An Underground Introduction

Unsure of its origins, historians believe that in 1831, an enslaved African- American named Tice Davids ran away from his Kentucky master. After becoming frustrated in his attempts to recapture Davids, his owner complained that Davids had “gone off on some sort of an underground road.” Davids’s master’s story traveled far and was repeated over and over again among many. During a time in history when steam locomotives captured the attention and imagination of the general population, the so-called “underground road” became the “Underground Railroad.”

The passengers who traveled on the Underground Railroad did not hear the sound of a steam locomotive screeching along metal tracks; they did not hear the steam whistle blow; they did not feel the grinding halt as the train reached a station; they did not smell fiery coals burning into the night, and they never heard a conductor yell, “All aboard!” They never actually bought a ticket for a train.
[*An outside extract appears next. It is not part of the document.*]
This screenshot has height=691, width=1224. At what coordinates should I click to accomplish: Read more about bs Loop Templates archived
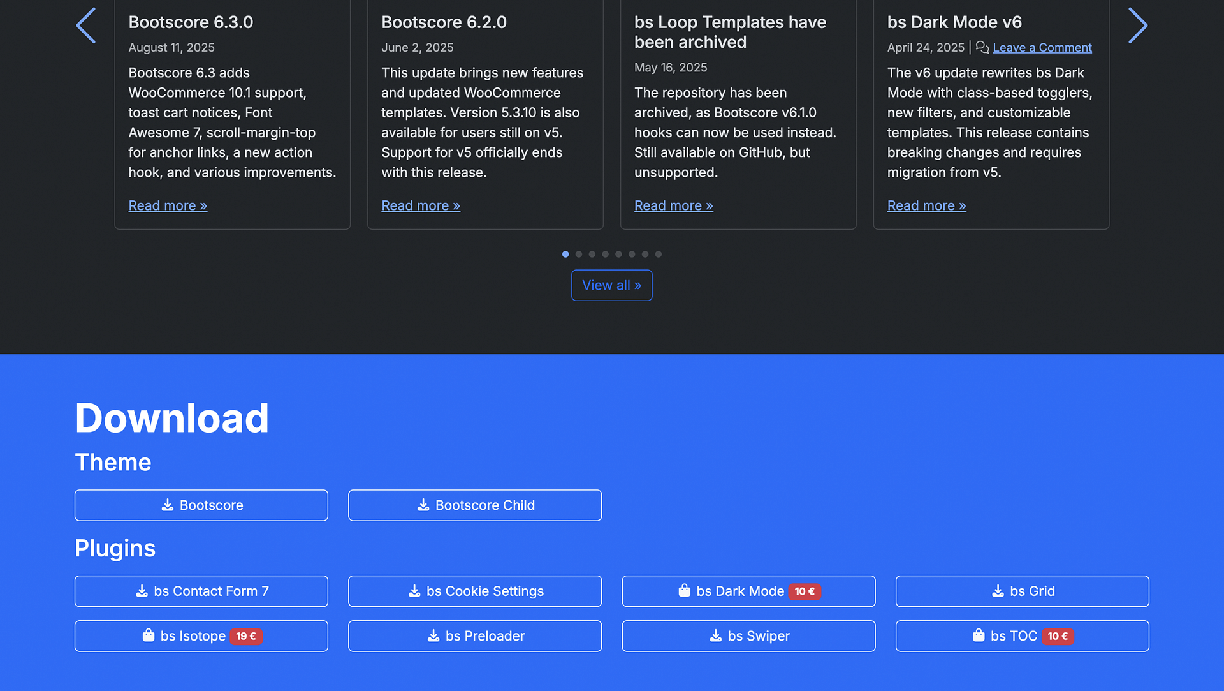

What those who traveled these “tracks” did hear was the sound of bloodhounds barking viciously in the distance; they did hear the constant snapping of twigs and rustling of brush beneath their feet; they did hear harsh voices of slave owners approaching, and they did feel the dampness on their clothing from seeking refuge in rivers, swamps and marshes. They made the decision to board the dangerous freedom train, and they traveled with the constant hope of seeing a dim light of a lantern on a hitching post that signified the next station was just around the corner. They never purchased a ticket for a train, but what they did purchase was a one-way ticket to freedom.